Meditemos bien este punto. El concilio de Trento condena a los que dicen, que podemos perseverar en el camino de la salvación hasta la muerte sin socorro especial del Señor.

No podemos pues perseverar en la gracia hasta la muerte sin un socorro especial y extraordinario del Señor.

Pero Dios lo rehúsa con justicia, los que no tienen escrúpulo en cometer voluntariamente pecados veniales. ¿Tiene acaso Dios obligación de conceder ese socorro especial a los que no temen disgustarle cada instante voluntariamente?

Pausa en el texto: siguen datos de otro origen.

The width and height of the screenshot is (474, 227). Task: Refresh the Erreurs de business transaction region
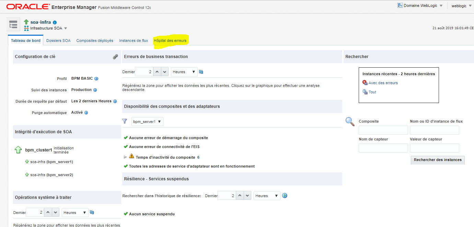[201, 72]

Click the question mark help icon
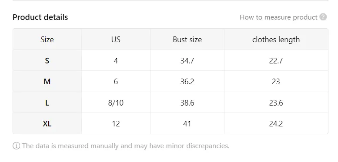pyautogui.click(x=323, y=17)
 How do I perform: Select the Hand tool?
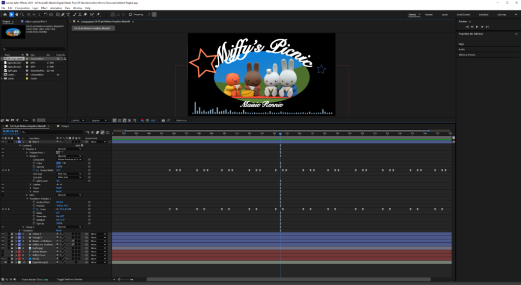[x=16, y=14]
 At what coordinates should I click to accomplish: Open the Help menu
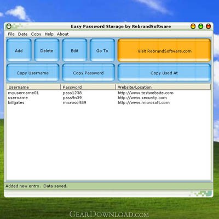[x=49, y=34]
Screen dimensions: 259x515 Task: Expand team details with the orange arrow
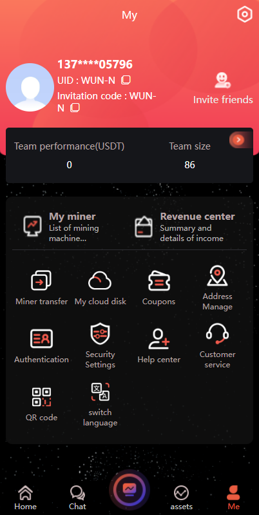click(239, 140)
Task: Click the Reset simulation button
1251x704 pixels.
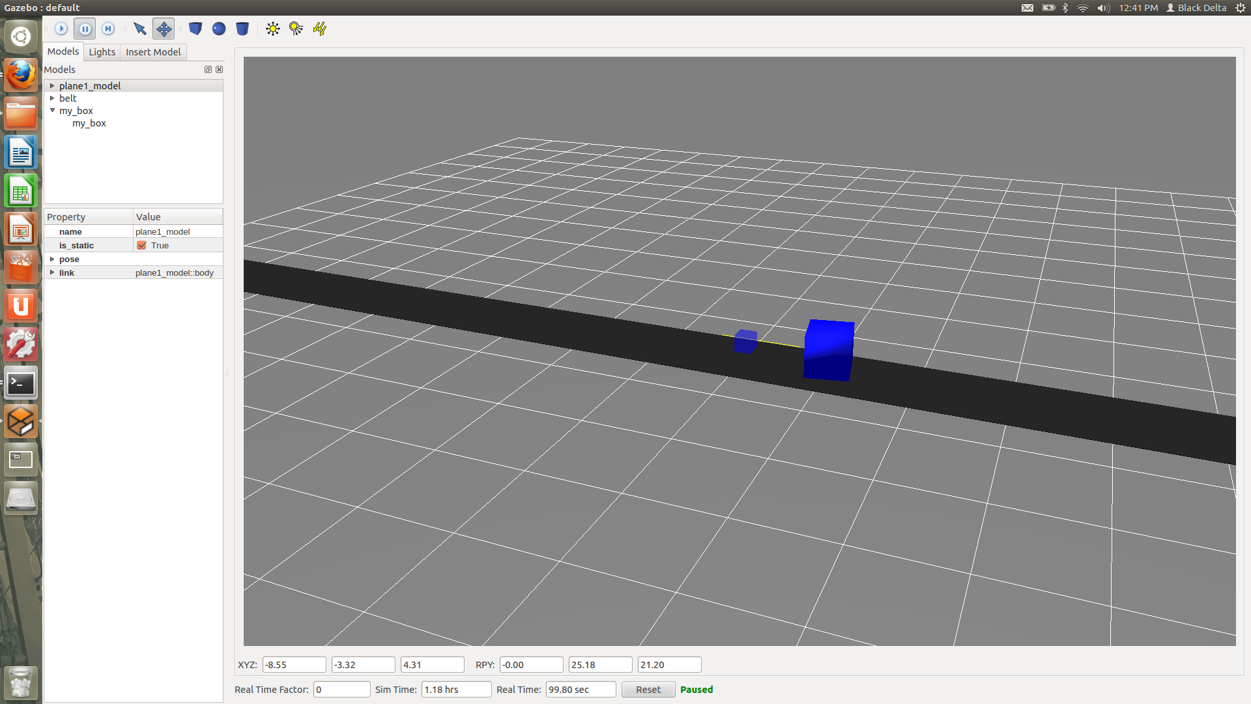Action: pyautogui.click(x=648, y=690)
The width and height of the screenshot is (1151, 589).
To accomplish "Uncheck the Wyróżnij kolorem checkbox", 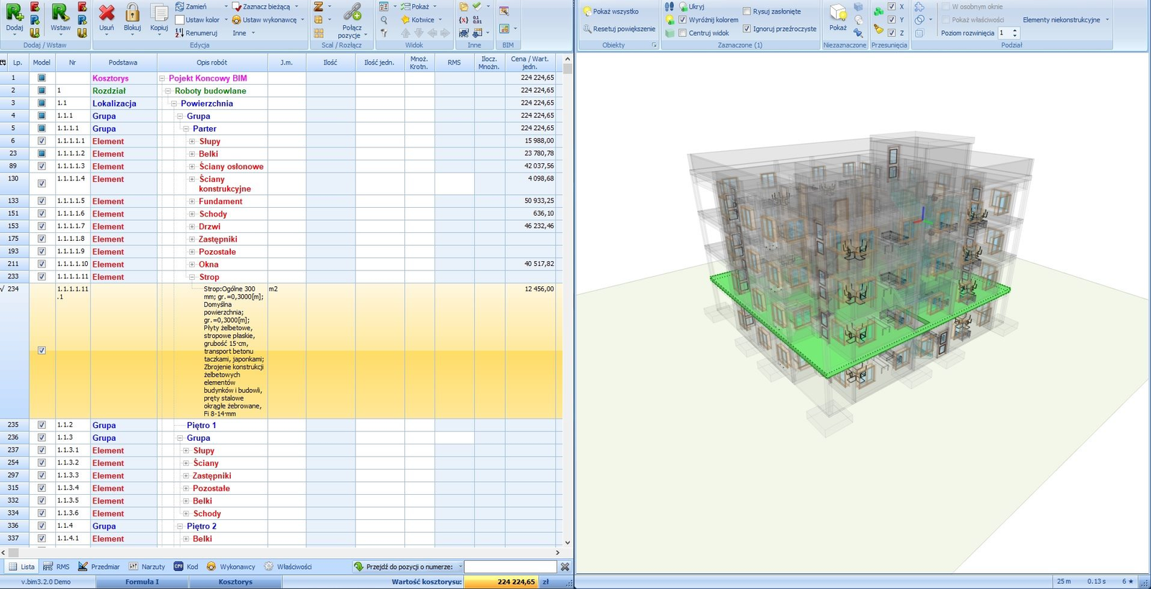I will 683,20.
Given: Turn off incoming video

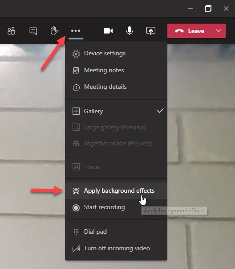Looking at the screenshot, I should point(116,248).
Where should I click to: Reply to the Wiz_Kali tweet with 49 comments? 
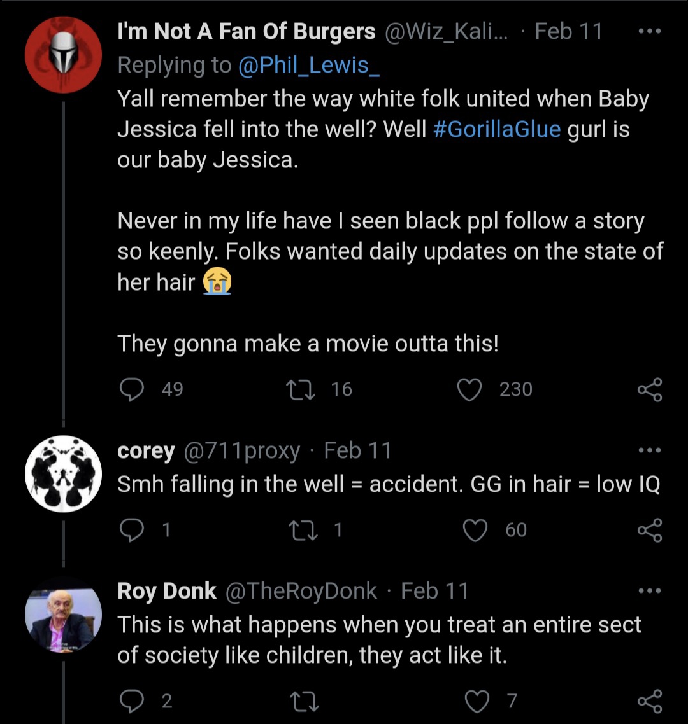click(132, 389)
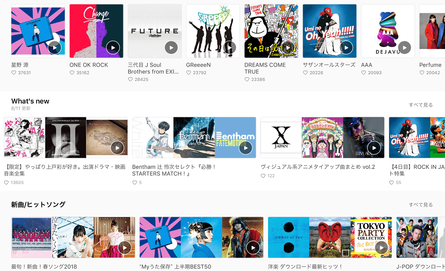The height and width of the screenshot is (271, 445).
Task: Open the X JAPAN cover thumbnail
Action: [281, 137]
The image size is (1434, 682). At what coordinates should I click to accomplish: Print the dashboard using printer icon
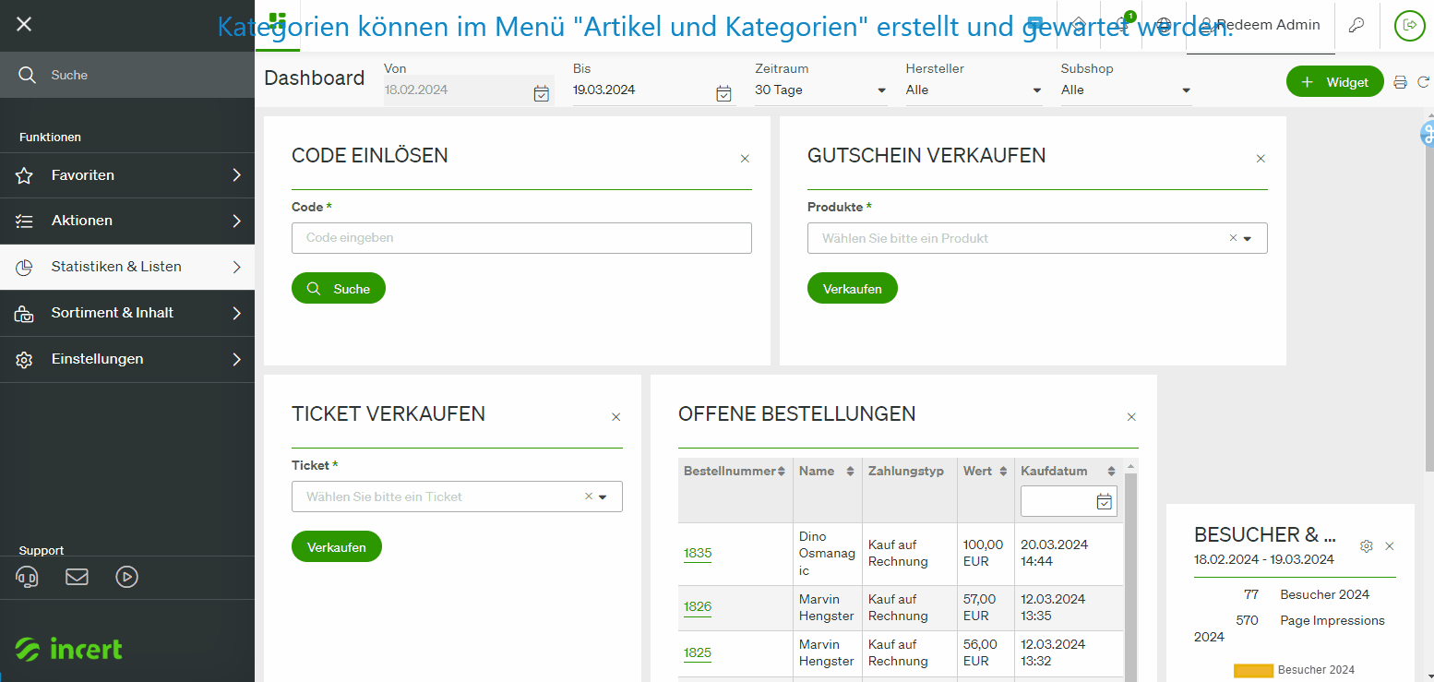click(1400, 82)
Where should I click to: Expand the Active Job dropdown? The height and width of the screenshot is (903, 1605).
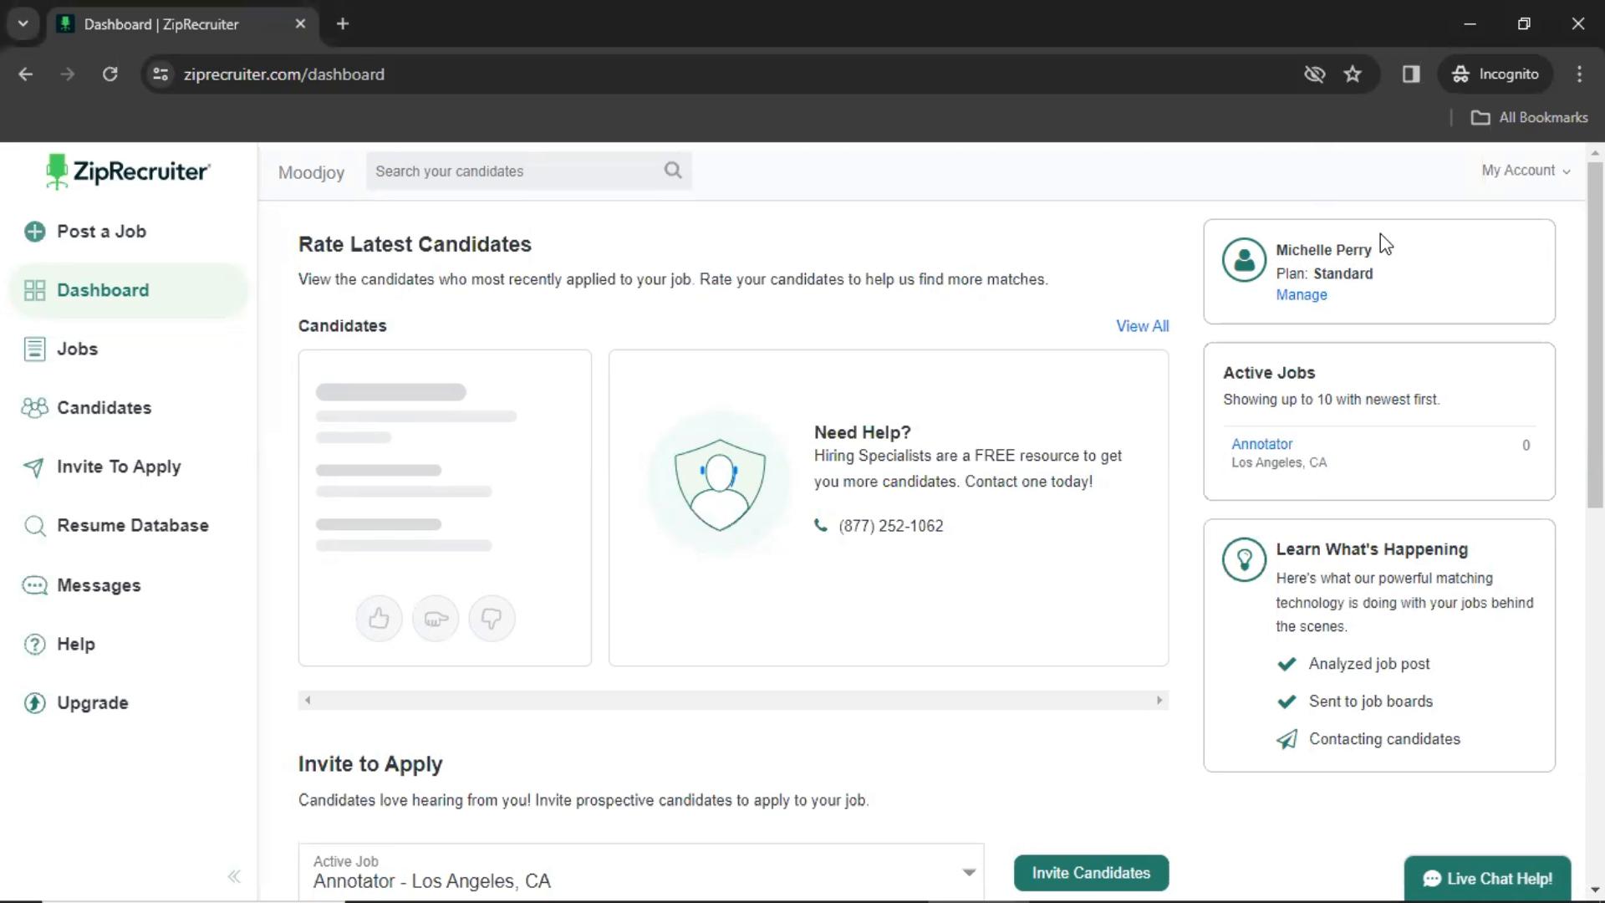click(x=968, y=872)
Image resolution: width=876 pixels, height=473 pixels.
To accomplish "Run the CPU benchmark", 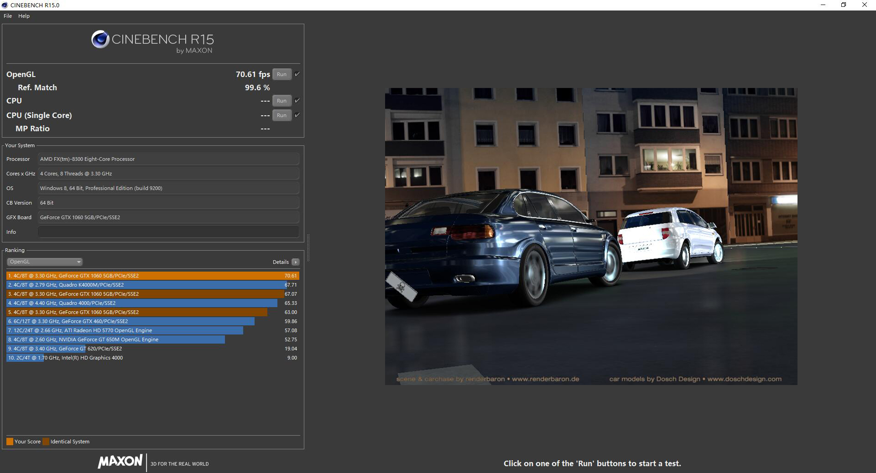I will [282, 101].
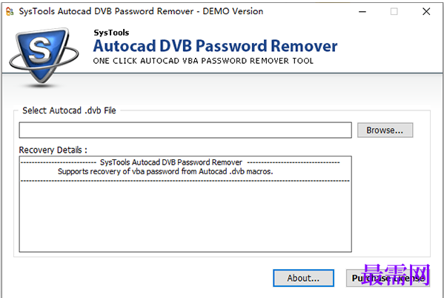Click the 'SysTools Autocad DVB Password Remover' log header

pos(171,162)
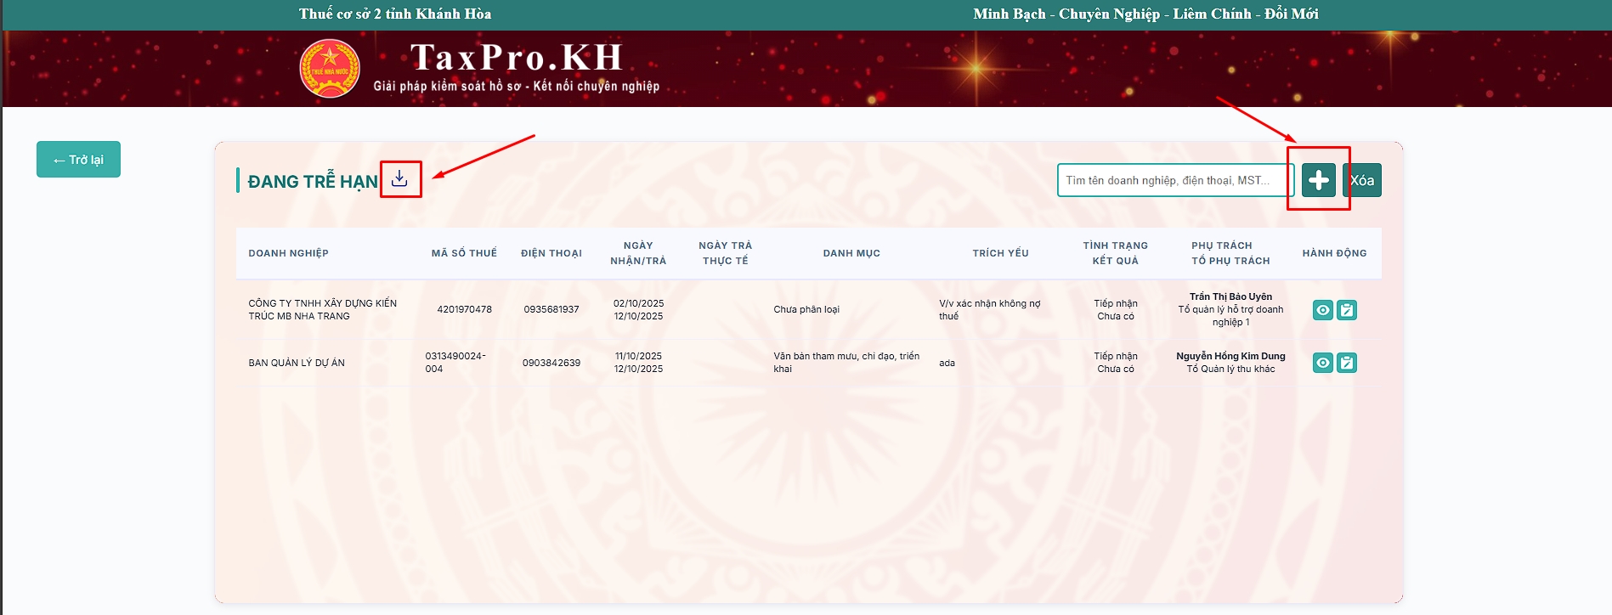Click the NGÀY NHẬN/TRẢ column header
Image resolution: width=1612 pixels, height=615 pixels.
click(638, 253)
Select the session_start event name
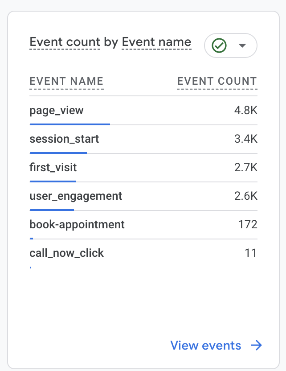Screen dimensions: 286x371 click(x=64, y=139)
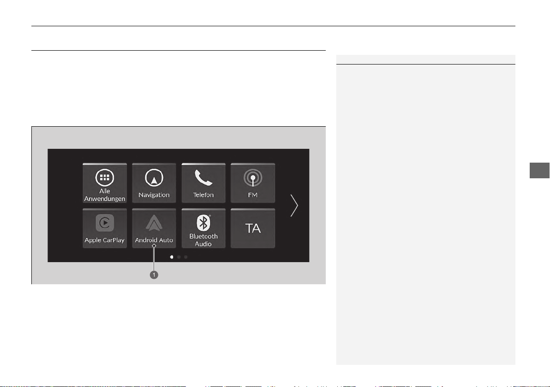Open the Bluetooth Audio icon
Image resolution: width=550 pixels, height=387 pixels.
coord(203,223)
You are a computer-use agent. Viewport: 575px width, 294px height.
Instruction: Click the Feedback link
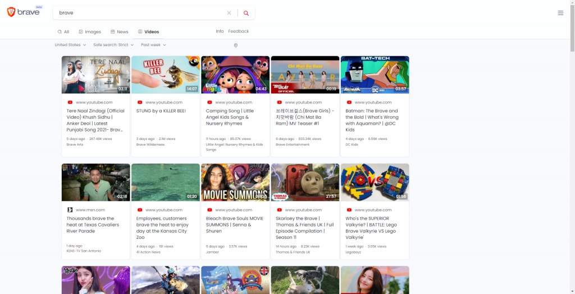(x=238, y=31)
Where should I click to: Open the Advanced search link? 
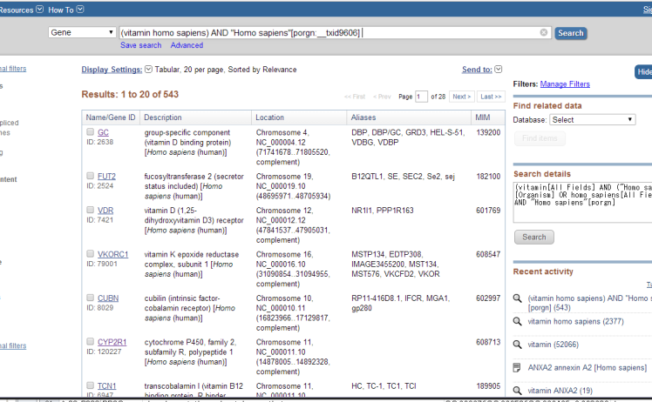(x=187, y=45)
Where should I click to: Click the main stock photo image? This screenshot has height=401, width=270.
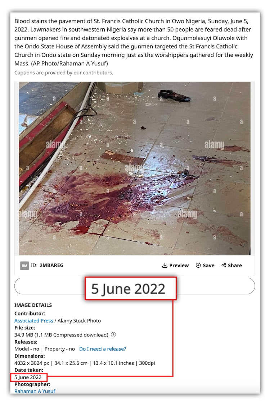pyautogui.click(x=135, y=168)
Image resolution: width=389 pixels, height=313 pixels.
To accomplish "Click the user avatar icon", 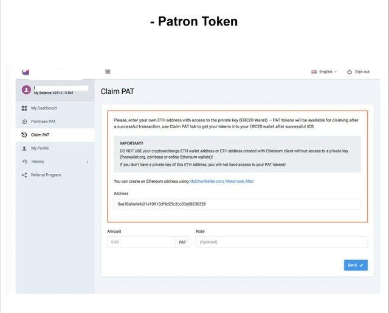I will click(x=26, y=90).
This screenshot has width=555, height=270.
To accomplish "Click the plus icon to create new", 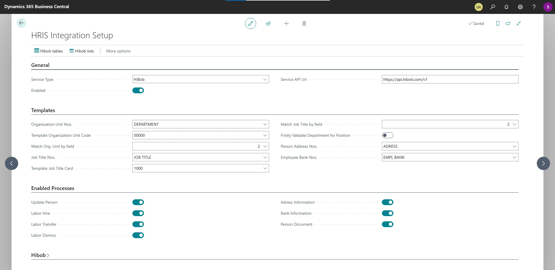I will pos(286,23).
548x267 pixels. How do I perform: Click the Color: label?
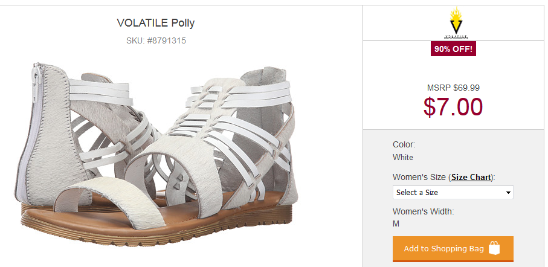pos(404,144)
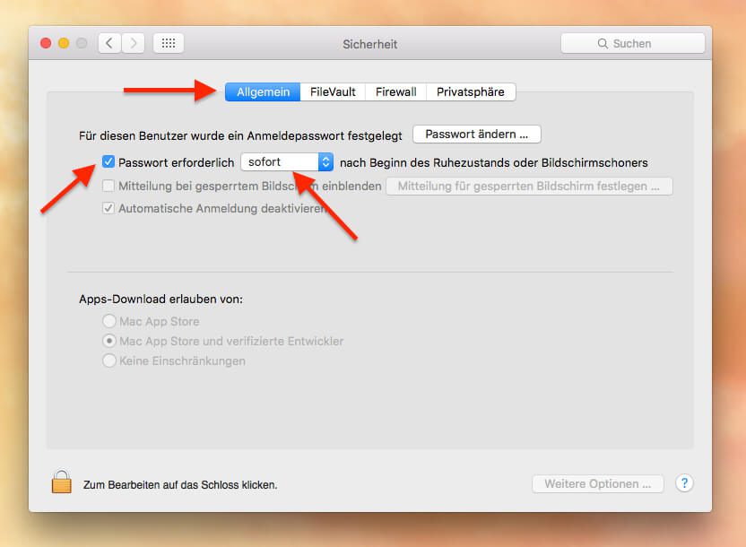Viewport: 746px width, 547px height.
Task: Enable Mitteilung bei gesperrtem Bildschirm checkbox
Action: pyautogui.click(x=108, y=186)
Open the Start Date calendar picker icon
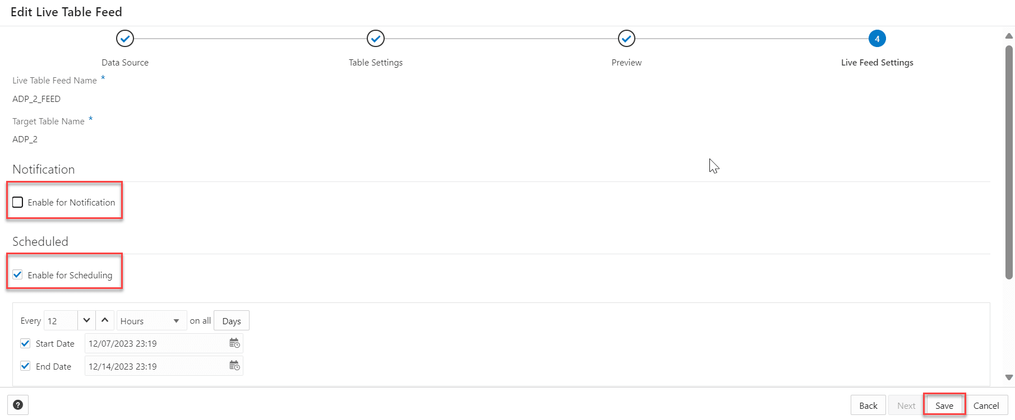The height and width of the screenshot is (420, 1015). click(235, 343)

Quien escasamente siembra, escasamente también segará, dice el Apóstol. Si somos mezquinos con Dios, ¿cómo podemos esperar que sea Dios liberal con nosotros?

Infeliz aquella alma que hace paces con el pecado, aunque sea con el venial. Caminará de mal en peor, porque las pasiones van tomando cada día mayor imperio sobre ella, viniendo a menudo al fin a cegarla; y el ciego fácilmente puede caer en el precipicio cuando menos lo piensa. Temamos pues caer en la tibieza voluntaria: la tibieza voluntaria es semejante a la tisis, que no asusta al enfermo; pero es tan maligna que difícilmente se cura nadie de ella.

Por lo demás, aunque difícilmente se corrige una alma tibia, no por eso faltan remedios si quiere hacerlo. En primer lugar debe resolverse a salir de aquel miserable estado toda costa. Debe por tanto huir de toda ocasión de caída; porque sin esto no habría esperanza de enmienda; y encomendarse a menudo a Dios, rogándole con fervor le conceda fuerzas para salir de tan lamentable estado, sin dejar de rogar hasta verse libre de él.

Señor, tened piedad de mí. Conozco que merecería que me vomitáseis: tan tibio he sido en amaros. Me encuentro sin amor, sin confianza y sin fervor; Jesús mío, no me abandonéis. Tendedme vuestro brazo omnipotente, y sacadme de esta fosa de tibieza en que me miro sumergido.

Hacedlo por los méritos de vuestra pasión, que son toda mi esperanza. Virgen Santa, vuestros ruegos pueden socorrerme. Rogad a Dios por mí.